Oracle Database - Character Set Functions : CONVERT, UNISTR

> Database > Oracle Database

1 - About

character set Functions : CONVERT, UNISTR

3 - Functions

3.1 - CONVERT

CONVERT converts a character string from one character set to another. The datatype of the returned value is VARCHAR2.

  • The char argument is the value to be converted. It can be any of the datatypes CHAR, VARCHAR2, NCHAR, NVARCHAR2, CLOB, or NCLOB.
  • The dest_char_set argument is the name of the character set to which char is converted.
  • The source_char_set argument is the name of the character set in which char is stored in the database.
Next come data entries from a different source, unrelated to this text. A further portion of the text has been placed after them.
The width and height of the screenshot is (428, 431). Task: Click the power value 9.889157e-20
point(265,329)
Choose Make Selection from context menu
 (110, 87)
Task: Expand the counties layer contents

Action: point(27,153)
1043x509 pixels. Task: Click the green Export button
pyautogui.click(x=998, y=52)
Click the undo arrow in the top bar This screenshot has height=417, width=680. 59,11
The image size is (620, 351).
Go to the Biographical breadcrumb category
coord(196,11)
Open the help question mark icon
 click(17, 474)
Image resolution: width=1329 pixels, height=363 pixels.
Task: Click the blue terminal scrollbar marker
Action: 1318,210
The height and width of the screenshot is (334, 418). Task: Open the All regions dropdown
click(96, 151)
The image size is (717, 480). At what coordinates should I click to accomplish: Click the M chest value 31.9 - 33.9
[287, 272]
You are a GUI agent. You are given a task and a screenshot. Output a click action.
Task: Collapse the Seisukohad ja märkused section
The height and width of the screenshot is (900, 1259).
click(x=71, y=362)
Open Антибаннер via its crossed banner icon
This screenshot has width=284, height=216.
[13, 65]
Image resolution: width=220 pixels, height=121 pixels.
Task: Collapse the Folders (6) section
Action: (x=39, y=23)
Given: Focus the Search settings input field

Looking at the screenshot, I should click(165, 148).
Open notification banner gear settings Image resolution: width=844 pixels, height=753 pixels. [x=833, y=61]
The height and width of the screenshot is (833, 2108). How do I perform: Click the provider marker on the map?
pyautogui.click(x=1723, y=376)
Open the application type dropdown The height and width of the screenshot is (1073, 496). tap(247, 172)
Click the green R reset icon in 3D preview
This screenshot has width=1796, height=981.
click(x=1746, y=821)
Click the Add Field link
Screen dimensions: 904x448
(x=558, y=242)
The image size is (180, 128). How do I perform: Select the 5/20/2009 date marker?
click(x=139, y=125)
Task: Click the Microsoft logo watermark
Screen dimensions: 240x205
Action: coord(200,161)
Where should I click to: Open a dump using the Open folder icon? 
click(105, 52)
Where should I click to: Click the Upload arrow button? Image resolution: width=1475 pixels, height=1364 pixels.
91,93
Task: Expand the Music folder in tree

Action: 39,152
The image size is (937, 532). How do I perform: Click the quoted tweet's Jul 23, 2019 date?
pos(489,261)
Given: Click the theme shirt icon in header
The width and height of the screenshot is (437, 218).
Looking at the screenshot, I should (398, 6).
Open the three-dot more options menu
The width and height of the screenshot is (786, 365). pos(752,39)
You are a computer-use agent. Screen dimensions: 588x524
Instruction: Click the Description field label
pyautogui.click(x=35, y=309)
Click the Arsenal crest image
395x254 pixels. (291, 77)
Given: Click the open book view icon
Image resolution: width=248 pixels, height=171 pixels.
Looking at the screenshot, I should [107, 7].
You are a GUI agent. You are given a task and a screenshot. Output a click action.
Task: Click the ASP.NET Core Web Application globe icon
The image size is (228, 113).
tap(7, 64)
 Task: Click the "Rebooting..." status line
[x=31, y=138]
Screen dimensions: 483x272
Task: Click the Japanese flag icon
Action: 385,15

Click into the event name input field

The default value is the database character set.

Both the destination and source character set arguments can be either literals or columns containing the name of the character set.

For complete correspondence in character conversion, it is essential that the destination character set contains a representation of all the characters defined in the source character set. Where a character does not exist in the destination character set, a replacement character appears. Replacement characters can be defined as part of a character set definition.

The following example illustrates character set conversion by converting a Latin-1 string to ASCII. The result is the same as importing the same string from a WE8ISO8859P1 database to a US7ASCII database.

SELECT CONVERT('Ä Ê Í Õ Ø A B C D E ', 'US7ASCII', 'WE8ISO8859P1') 
   FROM DUAL; 
 
CONVERT('ÄÊÍÕØABCDE' 
--------------------- 
A E I ? ? A B C D E ? 

Common character sets include:

  • US7ASCII: US 7-bit ASCII character set
  • WE8DEC: West European 8-bit character set
  • WE8HP: HP West European Laserjet 8-bit character set
  • F7DEC: DEC French 7-bit character set
  • WE8EBCDIC500: IBM West European EBCDIC Code Page 500
  • WE8PC850: IBM PC Code Page 850
  • WE8ISO8859P1: ISO 8859-1 West European 8-bit character set
Advertising

3.2 - UNISTR

UNISTR takes as its argument a string in any character set and returns it in Unicode in the database Unicode character set. To include UCS2 codepoint characters in the string, use the escape backslash (\) followed by the next number. To include the backslash itself, precede it with another backslash (\\).

This function is similar to the TRANSLATE … USING function, except that UNISTR offers the escape character for UCS2 codepoints and backslash characters.

The following example returns the Unicode equivalent of its character string:

SELECT UNISTR('\00D6') FROM DUAL;
 
UN
--
Ö